ボレロ - 第二楽章 -
ふたりとも落ち着いてくださいと、知弘さんのいさめる声に櫻井は踏み出した足
を元に戻し、その顔に潤一郎が穏やかに語りかけた。
「私は確かに捜査機関の人間ですが、現在は休暇中です。
何の権限もありません。
それでも、もしも私の関与が公になれば、非常に不利な立場になってしまう。
失職もありえるでしょう。
それでも協力したい。私は妻の友人を救いたい、その思いだけです。
珠貴さんを救い出すには、どうしても櫻井さんの力が必要です。
あなたが見聞きしたことを、私たちに教えていただけないでしょうか」
「しかし」
「櫻井さん、あなたが今回の事件の鍵を握っています。
犯人側の要求を託され、今度はこちら側の意向を相手の要求どおりに
収めなければならない。
大変な役割りを背負っているわけだ。もしもそれができなければ、
そう考えるのもわかります。ですが……」
潤一郎は一気に話していたが、ふいに言葉を止め櫻井の顔を見つめた。
ですが……ともう一度繰り返し、大きく息を吸った。
「珠貴さんに何かあってからでは、取り返しのつかないことになります」
「何かって、何が起こるんですか。
こちらの要求が通れば返してもらえるんですよ」
「交渉が長引けば、その約束は反故となります。
言われたはずです、もしそうでなかったらと……どうですか」
「……確かに、もしものときはと……ですが、まさか」
「まさかが起こってからでは遅いのです。
そのために先手を打たなければ、それもできるだけ早く、相手に気づかれず、
息をひそめて、慎重に……相手が動く前に手を打って、動き出す。
そして、取り返すのです」
「……できますか」
「できます。あなたさえ協力してくださるのなら、必ず」
潤一郎の説得は、追い詰めるのではなく相手に考える余裕を与えながら、徐々
に核心に迫っていった。
気持ちが揺れ、迷い始めたところで一気に言葉を続け、相手の気持ちをつ
かむ。
固唾をのんで見守る私たちの目の前で、櫻井の気持ちが面白いようにこちらに
傾いていく。
私ではなく、この弟を捜査機関へとつかわした祖父の目の正しさに、いまさらな
かがら驚くのだった。
「わかりました、協力しましょう。
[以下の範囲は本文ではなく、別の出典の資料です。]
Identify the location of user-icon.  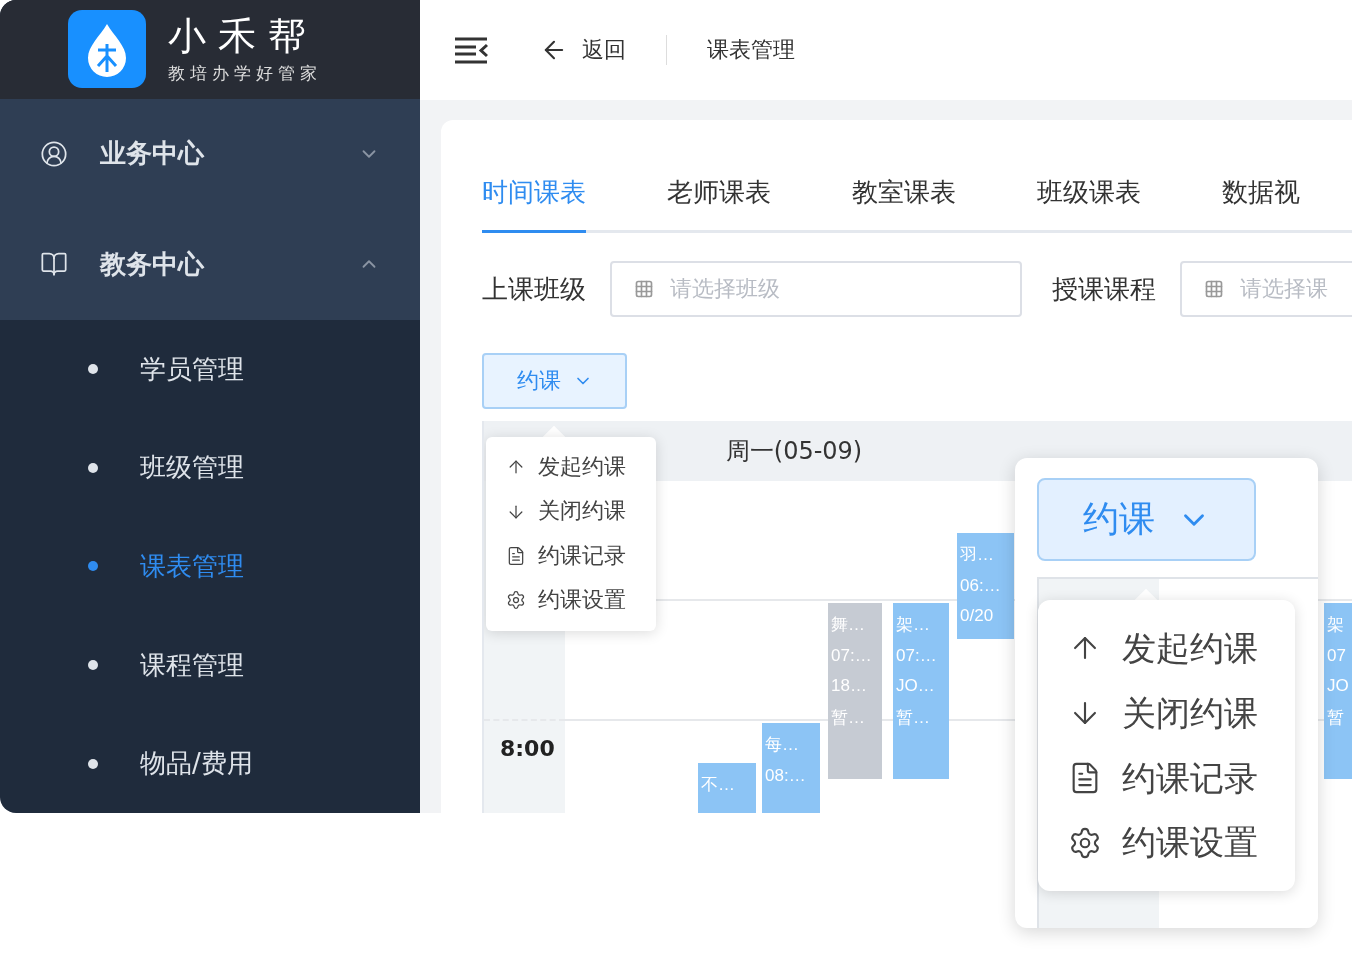
(54, 154).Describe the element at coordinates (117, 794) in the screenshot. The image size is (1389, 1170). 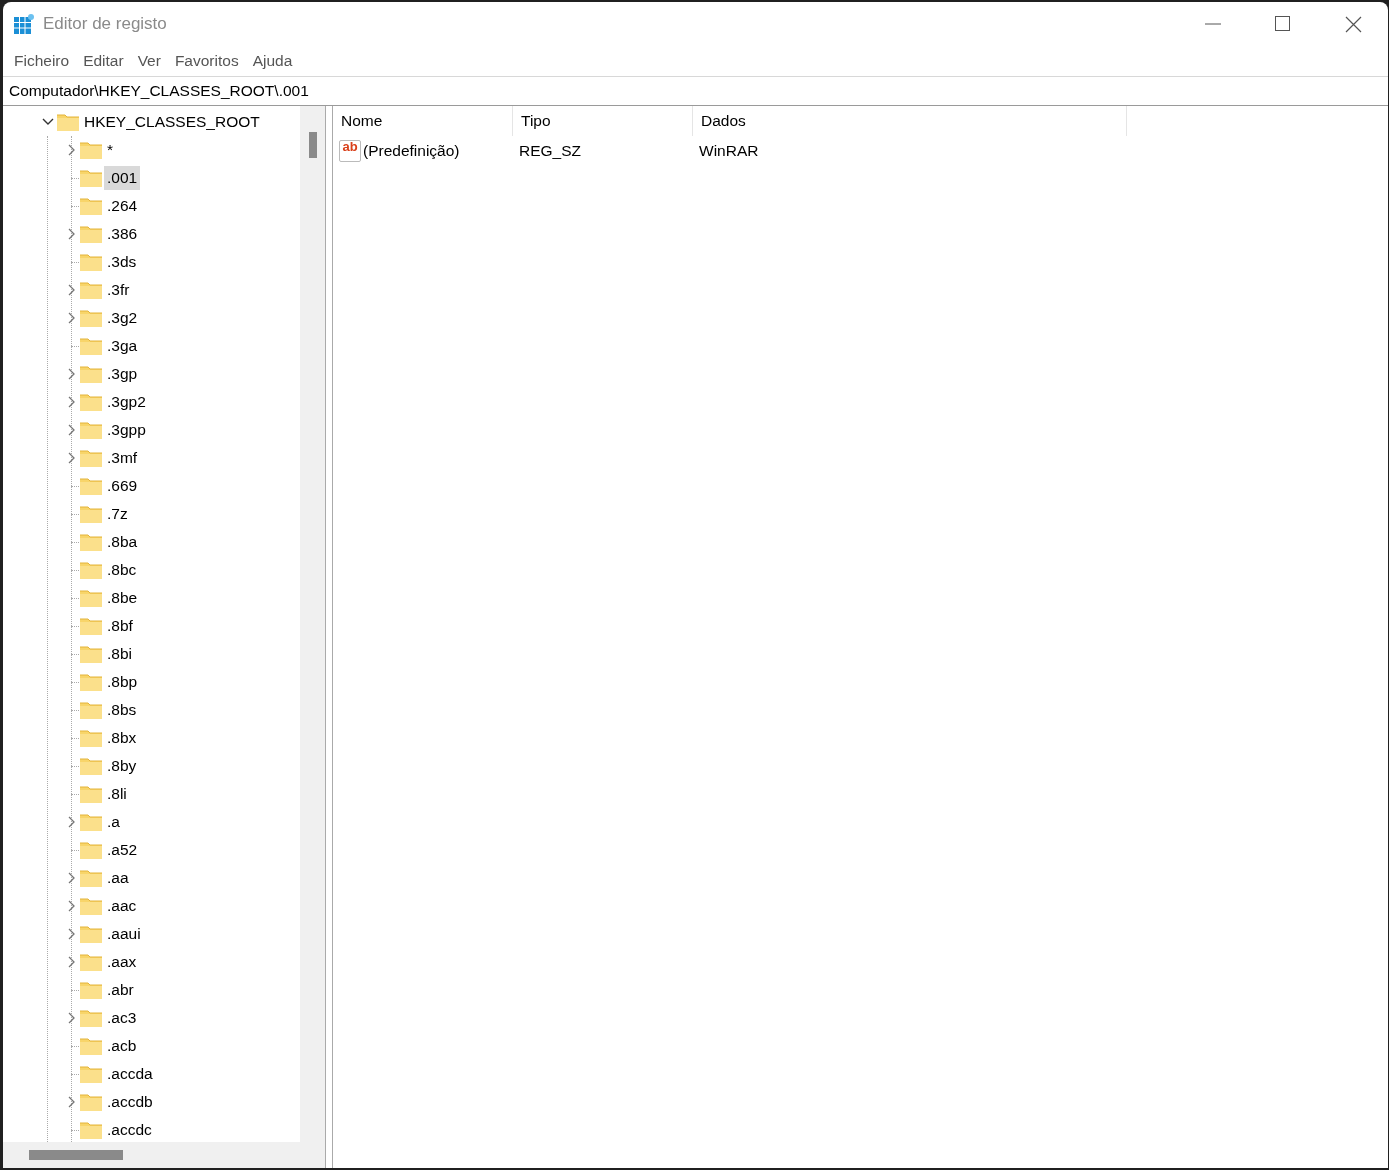
I see `tree-item: .8li` at that location.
よろしくお願いします」
神妙に頭を下げた櫻井に、紫子が駆け寄って手を差し伸べ礼を告げていた。
さっそくですが、と櫻井が話を切り出した。
珠貴さんがいるのは、どこかのホテルの一角に建てられた別棟のようですとの
声に、狩野と佐保さんが身を乗り出し、首都圏まで想定範囲を広げた候補地が
並べられていく。
潤一郎の目がチラッと私を見る。
口角がほんの少し上がり、言葉より強い自信がうかがえる。
ともに生まれて一緒に育ってきた弟への信頼が、より増した瞬間だった。